(Stored entries)
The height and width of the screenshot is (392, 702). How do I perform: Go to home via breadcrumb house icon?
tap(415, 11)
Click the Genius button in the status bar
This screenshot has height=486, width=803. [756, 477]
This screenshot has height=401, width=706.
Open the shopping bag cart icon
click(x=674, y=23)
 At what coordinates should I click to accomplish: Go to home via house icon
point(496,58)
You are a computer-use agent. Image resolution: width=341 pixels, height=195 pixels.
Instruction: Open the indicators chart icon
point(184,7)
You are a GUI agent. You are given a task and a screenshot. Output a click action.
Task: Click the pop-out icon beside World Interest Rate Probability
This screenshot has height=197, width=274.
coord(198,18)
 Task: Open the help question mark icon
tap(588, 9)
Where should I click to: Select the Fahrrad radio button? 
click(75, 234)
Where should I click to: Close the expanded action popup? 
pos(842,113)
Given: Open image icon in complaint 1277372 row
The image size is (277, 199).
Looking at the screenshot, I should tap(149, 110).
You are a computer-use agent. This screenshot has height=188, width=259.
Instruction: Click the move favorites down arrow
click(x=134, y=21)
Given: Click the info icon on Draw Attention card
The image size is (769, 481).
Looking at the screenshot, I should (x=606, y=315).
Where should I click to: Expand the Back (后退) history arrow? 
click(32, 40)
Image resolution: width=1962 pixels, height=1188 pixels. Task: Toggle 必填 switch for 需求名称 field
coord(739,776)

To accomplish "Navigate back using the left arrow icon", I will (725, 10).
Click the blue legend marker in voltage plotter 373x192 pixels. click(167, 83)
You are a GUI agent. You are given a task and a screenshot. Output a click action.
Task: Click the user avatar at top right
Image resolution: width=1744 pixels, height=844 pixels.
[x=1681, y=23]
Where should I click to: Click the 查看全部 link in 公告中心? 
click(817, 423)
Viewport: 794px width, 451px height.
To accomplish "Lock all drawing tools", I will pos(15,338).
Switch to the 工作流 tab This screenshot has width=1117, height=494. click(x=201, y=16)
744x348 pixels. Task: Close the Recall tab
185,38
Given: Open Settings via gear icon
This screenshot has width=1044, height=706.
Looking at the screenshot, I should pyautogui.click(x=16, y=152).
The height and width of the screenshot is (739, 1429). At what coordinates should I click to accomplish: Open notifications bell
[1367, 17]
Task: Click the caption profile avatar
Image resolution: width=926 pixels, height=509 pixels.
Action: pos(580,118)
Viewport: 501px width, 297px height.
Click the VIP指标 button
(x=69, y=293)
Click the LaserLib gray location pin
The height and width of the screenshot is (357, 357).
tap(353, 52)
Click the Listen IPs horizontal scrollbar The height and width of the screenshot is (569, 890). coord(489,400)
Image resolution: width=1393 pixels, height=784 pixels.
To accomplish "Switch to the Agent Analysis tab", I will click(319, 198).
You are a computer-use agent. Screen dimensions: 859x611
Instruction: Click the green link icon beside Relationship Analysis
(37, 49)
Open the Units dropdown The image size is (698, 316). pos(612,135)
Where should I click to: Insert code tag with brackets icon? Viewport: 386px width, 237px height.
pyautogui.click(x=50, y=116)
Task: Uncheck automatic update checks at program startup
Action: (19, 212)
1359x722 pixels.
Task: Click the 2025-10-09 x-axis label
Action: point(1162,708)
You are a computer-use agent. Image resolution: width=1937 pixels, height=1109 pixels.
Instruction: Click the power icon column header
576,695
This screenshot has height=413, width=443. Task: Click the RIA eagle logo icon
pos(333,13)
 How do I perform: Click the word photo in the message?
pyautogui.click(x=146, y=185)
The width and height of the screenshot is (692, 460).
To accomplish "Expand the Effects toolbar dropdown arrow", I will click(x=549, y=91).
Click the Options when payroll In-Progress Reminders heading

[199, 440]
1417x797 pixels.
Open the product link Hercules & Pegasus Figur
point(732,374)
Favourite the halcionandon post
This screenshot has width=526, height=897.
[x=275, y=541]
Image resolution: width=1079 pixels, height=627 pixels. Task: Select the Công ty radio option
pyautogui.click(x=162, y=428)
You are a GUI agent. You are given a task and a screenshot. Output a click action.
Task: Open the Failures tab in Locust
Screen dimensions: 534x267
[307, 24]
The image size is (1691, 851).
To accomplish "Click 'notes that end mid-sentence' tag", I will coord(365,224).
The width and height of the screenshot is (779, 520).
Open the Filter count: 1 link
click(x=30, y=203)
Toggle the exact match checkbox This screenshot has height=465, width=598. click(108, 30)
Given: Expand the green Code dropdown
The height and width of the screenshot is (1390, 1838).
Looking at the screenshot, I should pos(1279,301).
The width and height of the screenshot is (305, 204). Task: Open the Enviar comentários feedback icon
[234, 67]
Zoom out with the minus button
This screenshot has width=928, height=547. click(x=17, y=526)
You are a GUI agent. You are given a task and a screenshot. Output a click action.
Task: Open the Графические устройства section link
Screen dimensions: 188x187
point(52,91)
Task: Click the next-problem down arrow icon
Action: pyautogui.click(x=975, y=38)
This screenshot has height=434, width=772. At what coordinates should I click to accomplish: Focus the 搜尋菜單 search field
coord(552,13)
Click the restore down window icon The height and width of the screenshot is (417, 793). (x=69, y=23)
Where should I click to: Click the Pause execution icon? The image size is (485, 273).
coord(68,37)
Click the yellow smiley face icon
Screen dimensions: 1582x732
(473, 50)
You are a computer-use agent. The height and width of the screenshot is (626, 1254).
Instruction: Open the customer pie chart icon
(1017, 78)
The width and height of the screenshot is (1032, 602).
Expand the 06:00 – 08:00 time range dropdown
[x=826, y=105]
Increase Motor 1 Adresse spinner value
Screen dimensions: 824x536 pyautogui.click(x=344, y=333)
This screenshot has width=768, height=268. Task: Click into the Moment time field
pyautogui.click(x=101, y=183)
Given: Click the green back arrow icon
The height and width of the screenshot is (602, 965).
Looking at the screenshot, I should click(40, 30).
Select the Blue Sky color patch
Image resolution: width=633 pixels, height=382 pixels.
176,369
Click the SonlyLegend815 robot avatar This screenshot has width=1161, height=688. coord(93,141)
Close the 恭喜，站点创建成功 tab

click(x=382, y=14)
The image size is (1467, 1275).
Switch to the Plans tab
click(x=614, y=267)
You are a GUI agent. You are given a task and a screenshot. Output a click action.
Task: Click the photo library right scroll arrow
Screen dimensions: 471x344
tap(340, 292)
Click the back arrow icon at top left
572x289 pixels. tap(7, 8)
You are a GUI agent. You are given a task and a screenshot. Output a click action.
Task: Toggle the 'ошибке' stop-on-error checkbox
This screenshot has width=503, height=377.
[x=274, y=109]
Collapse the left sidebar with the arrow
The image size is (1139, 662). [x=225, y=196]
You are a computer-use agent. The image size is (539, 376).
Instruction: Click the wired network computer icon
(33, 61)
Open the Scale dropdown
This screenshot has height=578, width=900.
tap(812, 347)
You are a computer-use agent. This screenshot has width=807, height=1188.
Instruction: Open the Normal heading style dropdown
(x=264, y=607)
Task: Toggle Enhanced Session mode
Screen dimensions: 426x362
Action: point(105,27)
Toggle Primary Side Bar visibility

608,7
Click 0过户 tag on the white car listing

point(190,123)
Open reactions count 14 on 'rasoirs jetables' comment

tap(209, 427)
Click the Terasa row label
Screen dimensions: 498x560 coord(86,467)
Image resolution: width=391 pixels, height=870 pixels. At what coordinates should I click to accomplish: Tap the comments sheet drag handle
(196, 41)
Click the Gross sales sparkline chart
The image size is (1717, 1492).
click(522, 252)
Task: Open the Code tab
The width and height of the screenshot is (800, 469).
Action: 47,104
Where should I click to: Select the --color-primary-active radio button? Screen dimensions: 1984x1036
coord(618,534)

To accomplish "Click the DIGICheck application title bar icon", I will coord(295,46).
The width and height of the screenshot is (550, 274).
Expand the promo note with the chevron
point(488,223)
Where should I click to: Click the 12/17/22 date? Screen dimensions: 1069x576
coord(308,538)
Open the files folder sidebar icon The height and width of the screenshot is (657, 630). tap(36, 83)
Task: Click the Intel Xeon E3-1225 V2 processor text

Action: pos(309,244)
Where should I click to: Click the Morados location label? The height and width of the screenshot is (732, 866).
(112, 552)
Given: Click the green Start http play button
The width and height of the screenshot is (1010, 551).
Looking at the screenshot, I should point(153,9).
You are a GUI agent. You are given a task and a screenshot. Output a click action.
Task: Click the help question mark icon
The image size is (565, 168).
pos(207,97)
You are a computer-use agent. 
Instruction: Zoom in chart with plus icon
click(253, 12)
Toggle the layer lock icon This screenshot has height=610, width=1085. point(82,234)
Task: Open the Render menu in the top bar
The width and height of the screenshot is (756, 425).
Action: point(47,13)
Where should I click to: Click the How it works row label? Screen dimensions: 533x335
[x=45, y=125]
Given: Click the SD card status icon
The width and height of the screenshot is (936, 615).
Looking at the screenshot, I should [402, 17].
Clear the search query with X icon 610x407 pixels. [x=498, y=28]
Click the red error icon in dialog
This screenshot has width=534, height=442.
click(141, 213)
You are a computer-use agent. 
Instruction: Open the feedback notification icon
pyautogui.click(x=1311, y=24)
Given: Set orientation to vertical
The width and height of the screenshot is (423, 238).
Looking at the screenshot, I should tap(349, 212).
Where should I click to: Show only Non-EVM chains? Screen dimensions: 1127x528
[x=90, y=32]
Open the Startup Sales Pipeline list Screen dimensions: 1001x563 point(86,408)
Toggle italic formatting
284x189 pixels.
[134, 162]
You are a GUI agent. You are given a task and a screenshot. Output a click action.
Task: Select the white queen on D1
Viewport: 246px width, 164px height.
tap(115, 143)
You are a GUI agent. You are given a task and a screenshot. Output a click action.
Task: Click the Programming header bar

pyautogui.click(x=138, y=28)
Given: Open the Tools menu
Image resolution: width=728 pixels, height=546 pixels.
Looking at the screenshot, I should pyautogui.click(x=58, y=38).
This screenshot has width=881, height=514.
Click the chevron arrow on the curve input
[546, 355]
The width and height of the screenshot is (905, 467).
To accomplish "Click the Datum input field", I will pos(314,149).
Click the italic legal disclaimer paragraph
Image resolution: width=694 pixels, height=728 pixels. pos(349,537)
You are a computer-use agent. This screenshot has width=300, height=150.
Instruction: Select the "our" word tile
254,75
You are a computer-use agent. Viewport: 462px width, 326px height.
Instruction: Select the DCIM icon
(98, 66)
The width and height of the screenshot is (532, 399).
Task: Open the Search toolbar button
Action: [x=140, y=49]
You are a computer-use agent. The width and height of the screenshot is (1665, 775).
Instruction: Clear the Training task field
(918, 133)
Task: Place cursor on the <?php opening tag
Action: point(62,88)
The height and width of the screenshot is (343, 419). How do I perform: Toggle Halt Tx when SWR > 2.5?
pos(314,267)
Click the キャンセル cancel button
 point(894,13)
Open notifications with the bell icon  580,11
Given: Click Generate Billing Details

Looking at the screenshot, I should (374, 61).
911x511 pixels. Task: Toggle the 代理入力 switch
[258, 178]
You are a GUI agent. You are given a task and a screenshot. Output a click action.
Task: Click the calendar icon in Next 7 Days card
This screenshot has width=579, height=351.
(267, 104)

**Stated goal**.
Could you reproduce the lines from the line with "Given: Open the Tools menu" to the line with "Action: point(62,88)", both included, word for word?

**Answer for this exercise**.
Given: Open the Tools menu
Image resolution: width=728 pixels, height=546 pixels.
Looking at the screenshot, I should pyautogui.click(x=58, y=38).
This screenshot has width=881, height=514.
Click the chevron arrow on the curve input
[546, 355]
The width and height of the screenshot is (905, 467).
To accomplish "Click the Datum input field", I will pos(314,149).
Click the italic legal disclaimer paragraph
Image resolution: width=694 pixels, height=728 pixels. pos(349,537)
You are a computer-use agent. This screenshot has width=300, height=150.
Instruction: Select the "our" word tile
254,75
You are a computer-use agent. Viewport: 462px width, 326px height.
Instruction: Select the DCIM icon
(98, 66)
The width and height of the screenshot is (532, 399).
Task: Open the Search toolbar button
Action: [x=140, y=49]
You are a computer-use agent. The width and height of the screenshot is (1665, 775).
Instruction: Clear the Training task field
(918, 133)
Task: Place cursor on the <?php opening tag
Action: point(62,88)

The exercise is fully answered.